Query Active directory using C#

Requirement definition

There was a requirement where we are dealing with a web based application and have to authenticate our logged in user against the LAN ID. The LAN ID information is maintained by Microsoft Active Directory.Active Directory is a technology by Microsoft that provides a variety of services. So here the issue is how we are going to communicate with ADI and get the information’s using our application.

Solution

This article describes how to use .NET framework to manage resources under Windows Active Directory Services. Microsoft provides ADSI (Active Directory Services Interface) which can interact with many providers including IIS (Internet Information Services), LDAP (Lightweight Directory Access Protocol), WinNT and NDS (Novell Netware Directory Service). Using the classes provided under .NET System.DirectoryServices namespace. To access these classes add System.DirectoryServices.dll to the references. The System.DirectoryServices namespaces provides two important classes DirectoryEntry and DirectorySearcher to work with the Active Directory. The DirectoryEntry class represents a resource in the Active Directory and the DirectorySearcher class is used to query the Active Directory. The DirectorySearcher class uses a search root which is a server where the search begins and a LDAP filter string (which is analogous to where clause in SQL) to query the Active Directory resources. A condition is enclosed by parenthesis and an operator precedes 2 conditions. Eg. (& (Condition1)(Condition2)) The statement is equivalent to saying A and B. Remember the parenthesis. Another example ((& (Condition1)(Condition2) ) (Condition3) ) should be interpreted as (Condition1 and Condition2) or (Condition3).

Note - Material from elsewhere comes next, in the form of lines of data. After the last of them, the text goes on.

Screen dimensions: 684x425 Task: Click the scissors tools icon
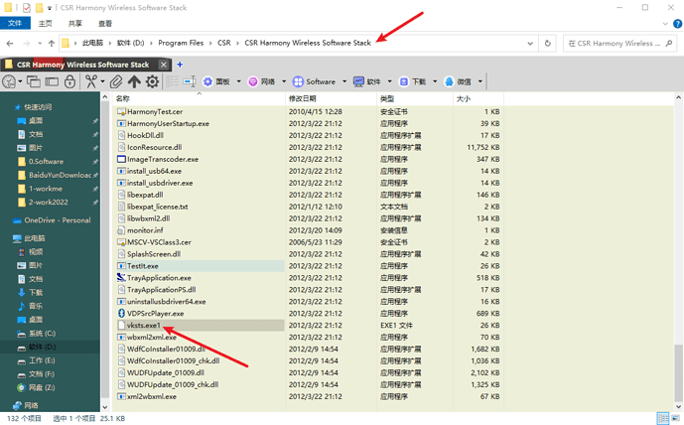point(91,81)
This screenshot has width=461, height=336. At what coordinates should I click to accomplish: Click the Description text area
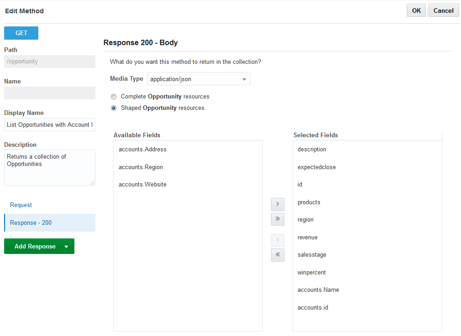pyautogui.click(x=50, y=167)
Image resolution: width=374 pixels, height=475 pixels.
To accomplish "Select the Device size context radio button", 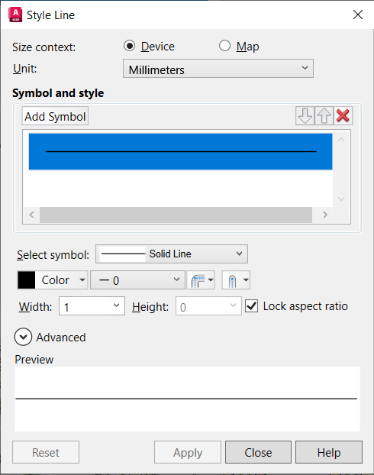I will click(130, 46).
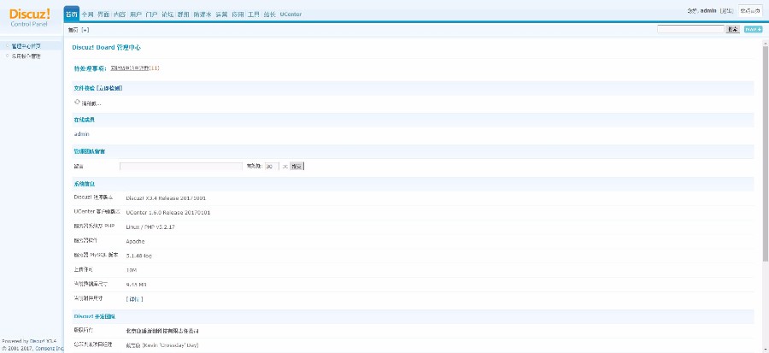
Task: Open the 全局 (Global) tab
Action: 88,15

After a couple of days of Research I have successfully accomplished the tasks of querying for and updating users. I will share some basic functionality for those of you that are interested. It might be useful to read up on LDAP to get a good understanding of what it is and how it works with Active Directory.

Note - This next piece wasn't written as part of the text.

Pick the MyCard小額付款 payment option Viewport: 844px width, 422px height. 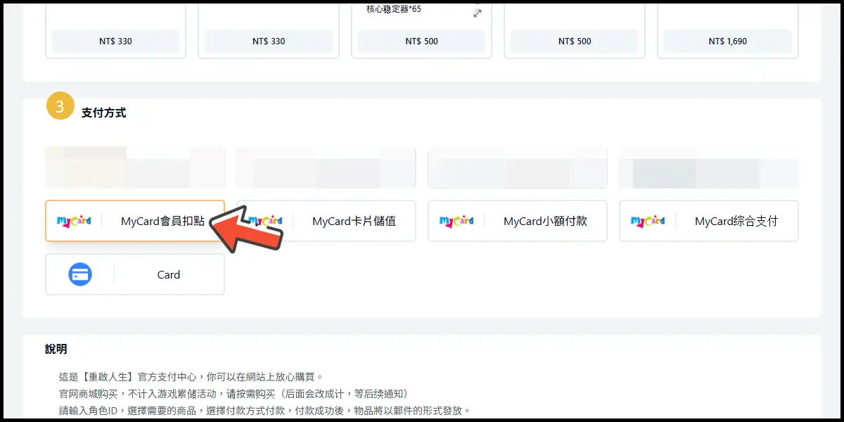545,221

public static DirectoryEntry GetDirectoryService()

{

      de.Path = ldap://OU=Domain,DC=YourDomain,DC=com/;
      de.AuthenticationType = AuthenticationTypes.Secure;     
      DirectoryEntry de = new DirectoryEntry();
      return de;
}

 public bool UserExists(string username)

{
     DirectoryEntry dr = GetDirectoryService();
    DirectorySearcher drSearch = new DirectorySearcher();"(&(objectClass=user) (cn=" + username + "))";
    SearchResultCollection results = drSearch.FindAll();
    return results;
}
Read the result :
foreach (SearchResult result in results)
{
    string userNmae = result.Properties["samaccountname"][0];
}
Now if needed we can add more filter conditions here based on your requirement. Here by some examples are given.

adSearch.PropertiesToLoad.Add("cn");
adSearch.PropertiesToLoad.Add("givenname");
adSearch.PropertiesToLoad.Add("displayname");
adSearch.PropertiesToLoad.Add("employeenumber");
adSearch.PropertiesToLoad.Add("samaccountname");
adSearch.PropertiesToLoad.Add("countrycode");
adSearch.PropertiesToLoad.Add("memberof");

If you want to serch based on Group then :

adSearch.Filter ="(&(objectCategory=user)(|(memberOf="+Constants.GROUP_GUEST+")(memberOf="+ Constants.GROUP_TL + ")))";

This is going to be a very small part of ADI access through C#.Basically I just want to explain how we addressed our requirment of pulling ADI data from C# to meet our authentication requirments.